京浜東北線

九月のある日、京浜東北線に乗って行けるトコまで行こうとした。

上野→田町間はなぜか何度か乗ってことはあったものの、その先は未曾有の地だった。

別にそれが目的で乗ったわけじゃない。東京で降りてその辺散歩しようと思ってた。だけど、東京で降りるのを我慢したら、もう降りる機会を見失ってしまった。一度告白するチャンスを逃したら、その先は奮い立たないと当分そんなチャンスはやってこないという感じ。違うか。
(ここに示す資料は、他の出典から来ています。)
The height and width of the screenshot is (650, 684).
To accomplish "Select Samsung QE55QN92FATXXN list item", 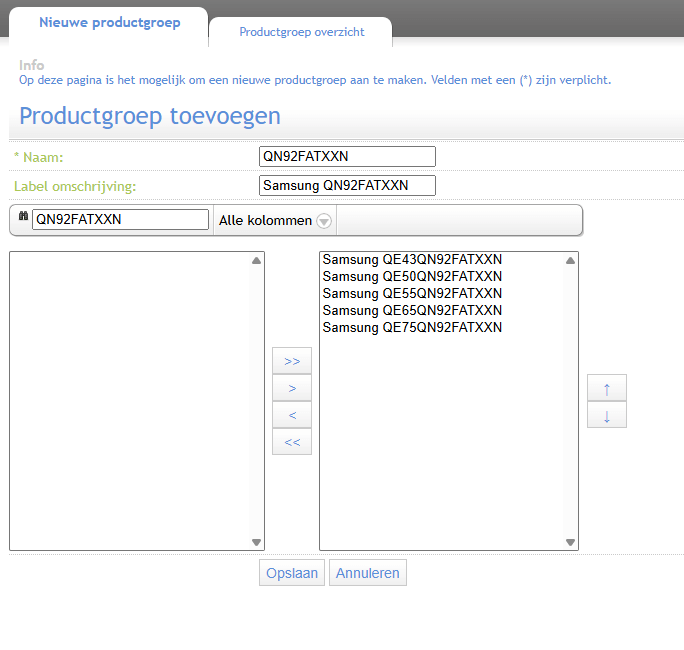I will [412, 294].
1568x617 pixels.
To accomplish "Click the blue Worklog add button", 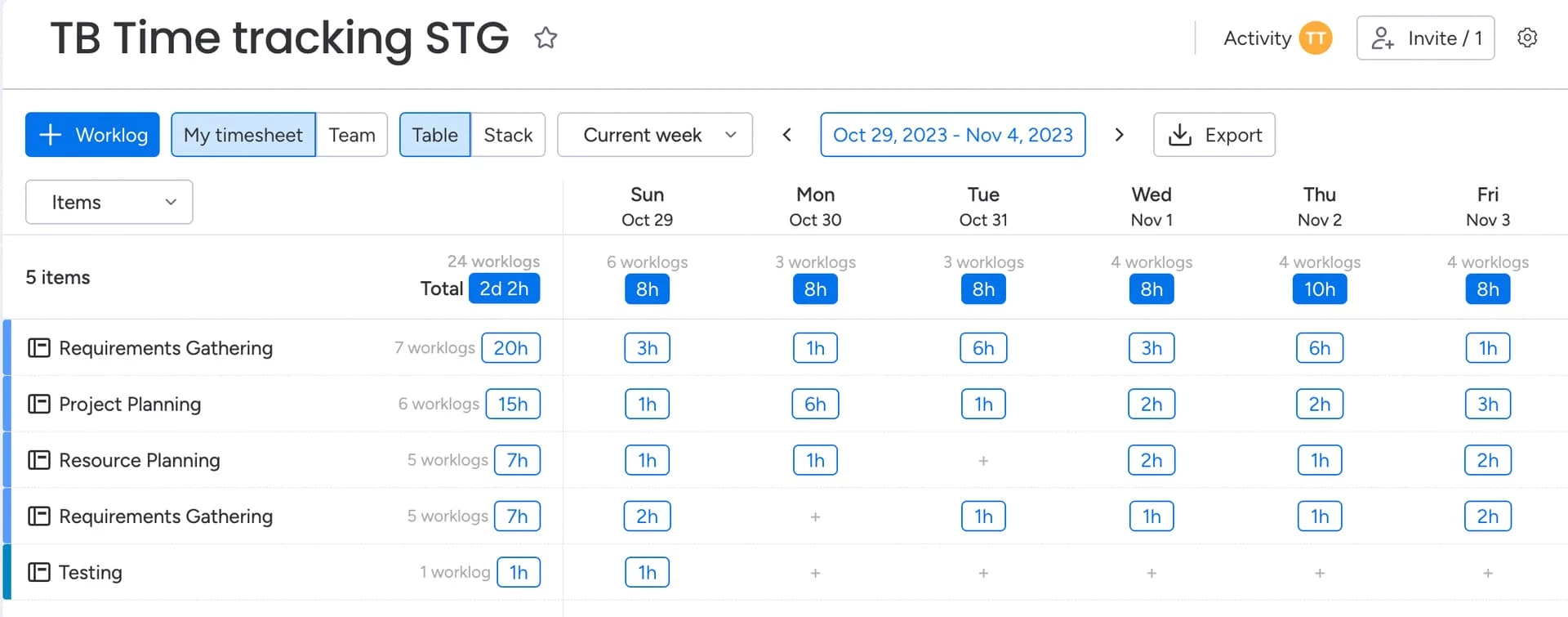I will pos(92,135).
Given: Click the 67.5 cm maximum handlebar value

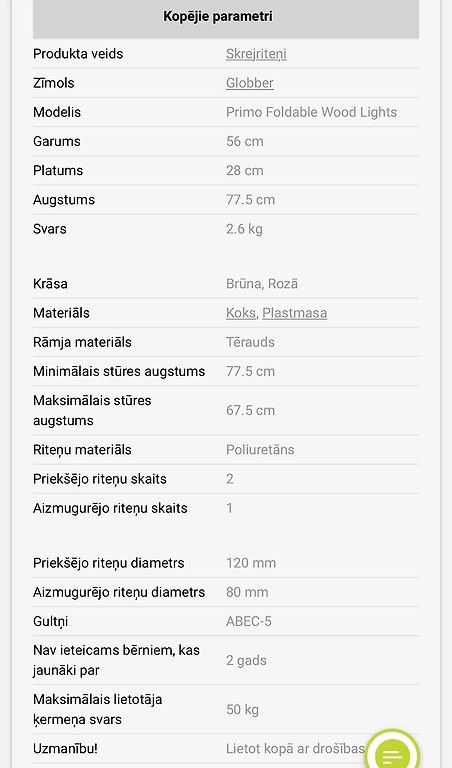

山手線とはぐれるとどこか不安な気持ちが出てきた。きっと自分の場所が少しずつ分からなくなってきてるのに気付いてのことだったと思う。

新幹線とも別れて電車は夕焼けの住宅街へ。いっぱいいた会社帰りのサラリーマンも少しずつ降りていった。駅名はもはや初めて聞く名前に。

いつの間にか視界が狭く、ぼんやりしてきた。眠かったのかもしれないけど、どこか違うような感じ。都合のいいように書けば迷子になった子供の気分に近い。

周りの人を観察する余裕なんてなくて、いつまでこの車両に乗っているのかも分からなくなって。数駅しか過ぎてないのにずいぶん遠くまで来た印象。

このまま終点まで乗っていようか。何の問題もないはずだけど、なにかとても引っかかる。不安になる。

 

結局、横浜で逃げるようにホームに飛び出した。